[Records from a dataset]
* * *

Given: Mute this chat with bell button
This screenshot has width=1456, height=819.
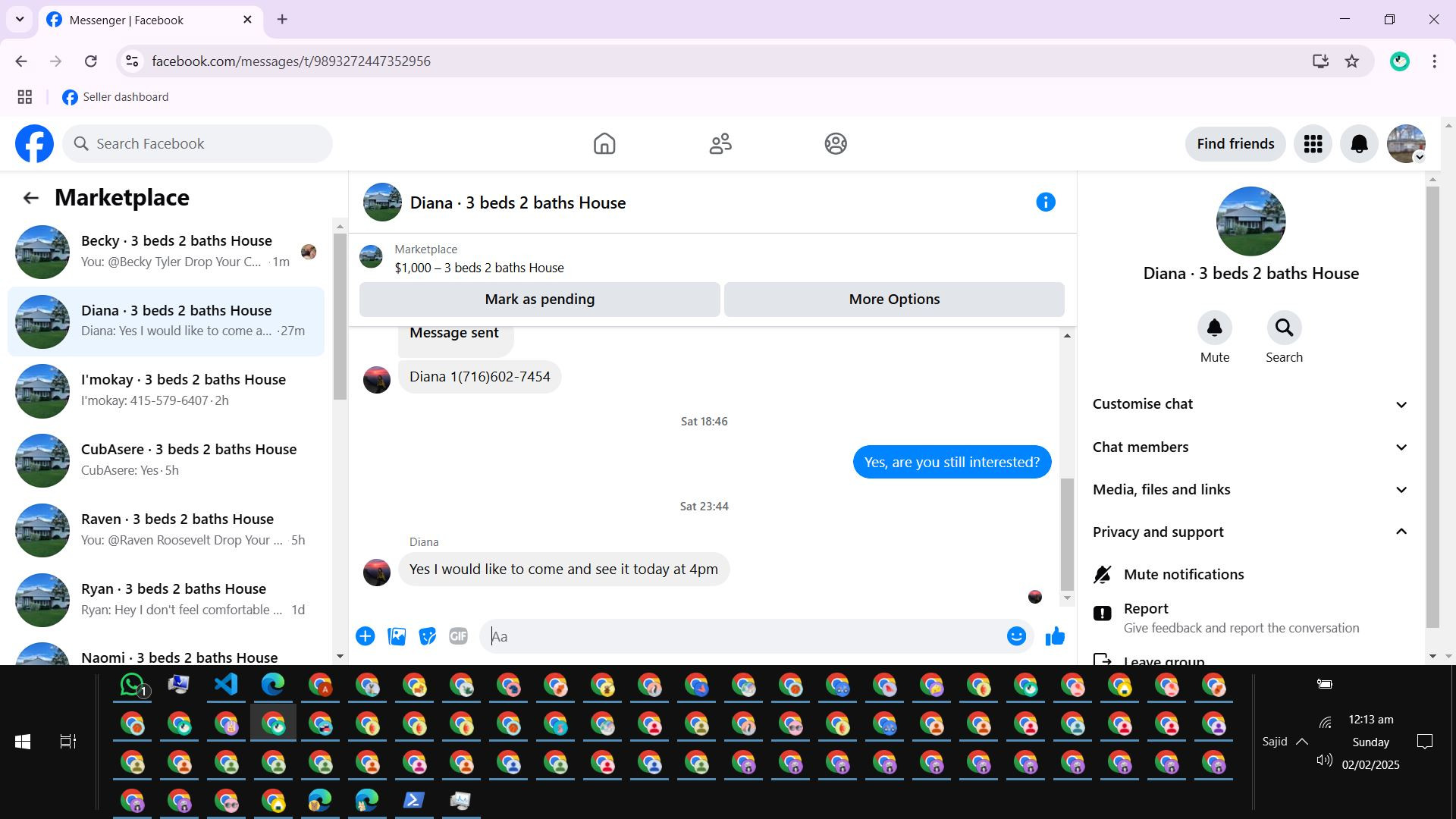Looking at the screenshot, I should (1214, 328).
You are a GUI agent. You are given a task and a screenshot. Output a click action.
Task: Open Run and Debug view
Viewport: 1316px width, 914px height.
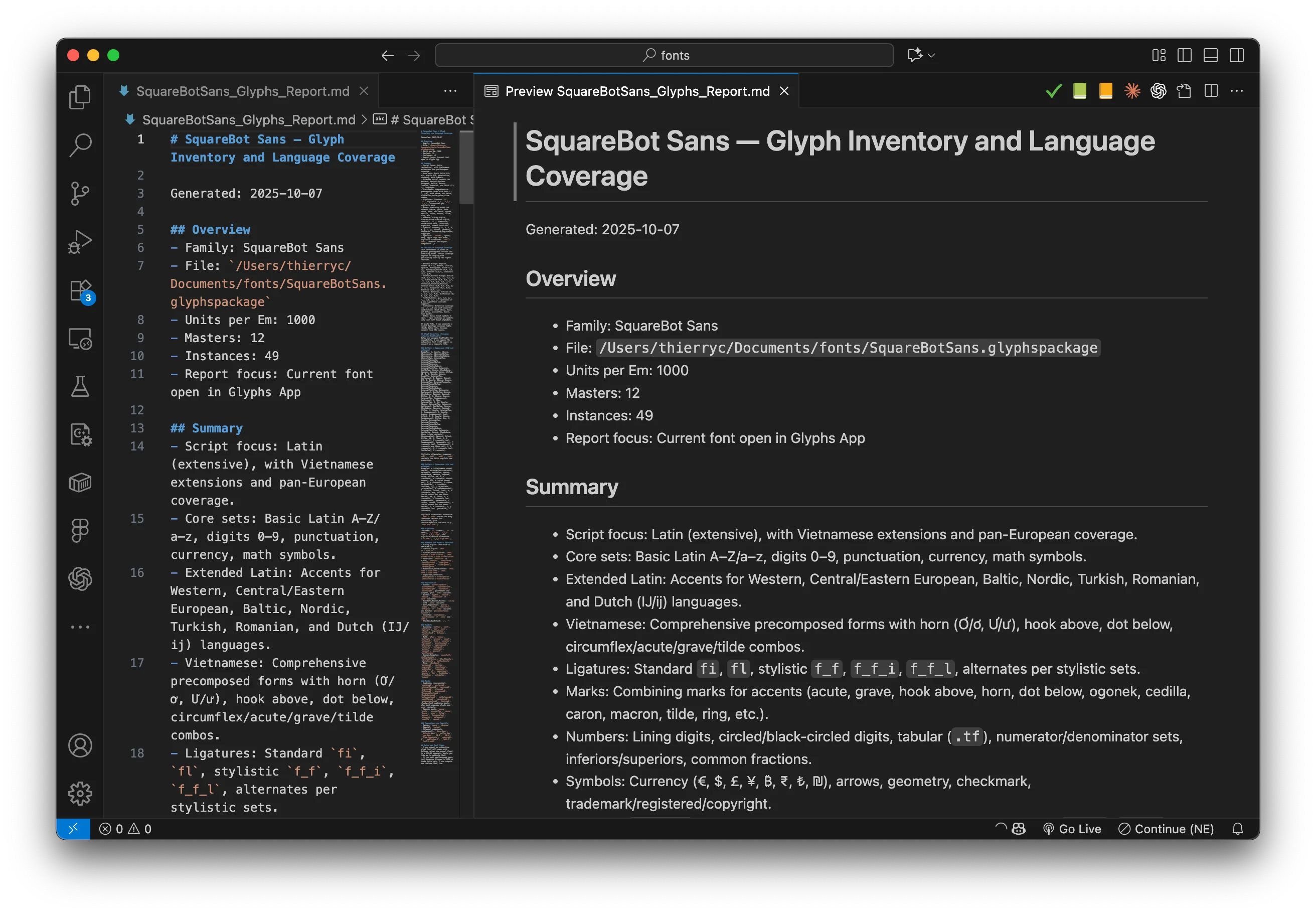80,241
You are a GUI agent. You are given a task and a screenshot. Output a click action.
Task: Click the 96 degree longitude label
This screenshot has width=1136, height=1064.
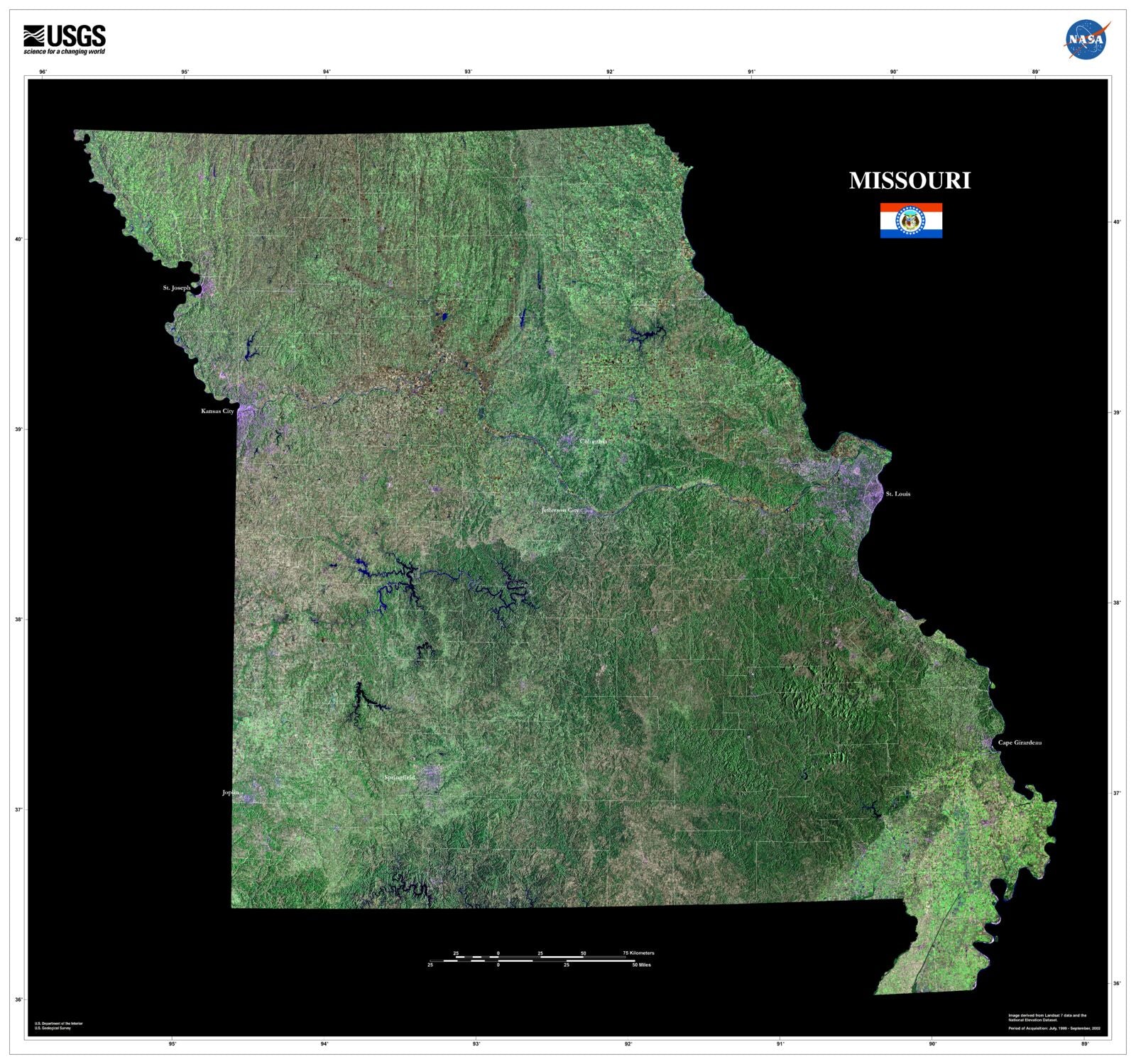click(x=43, y=70)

* * *

YOUR OBJECTIVE:
When pictures appear among the entries, skip them and copy all remaining text precisely.

RESULT OF THIS TASK:
Given: Mute this chat with bell button
This screenshot has width=1456, height=819.
Looking at the screenshot, I should (1214, 328).
You are a GUI agent. You are given a task and a screenshot. Output a click action.
Task: Open Run and Debug view
Viewport: 1316px width, 914px height.
80,241
You are a GUI agent. You are given a task and a screenshot. Output a click action.
Task: Click the 96 degree longitude label
This screenshot has width=1136, height=1064.
click(x=43, y=70)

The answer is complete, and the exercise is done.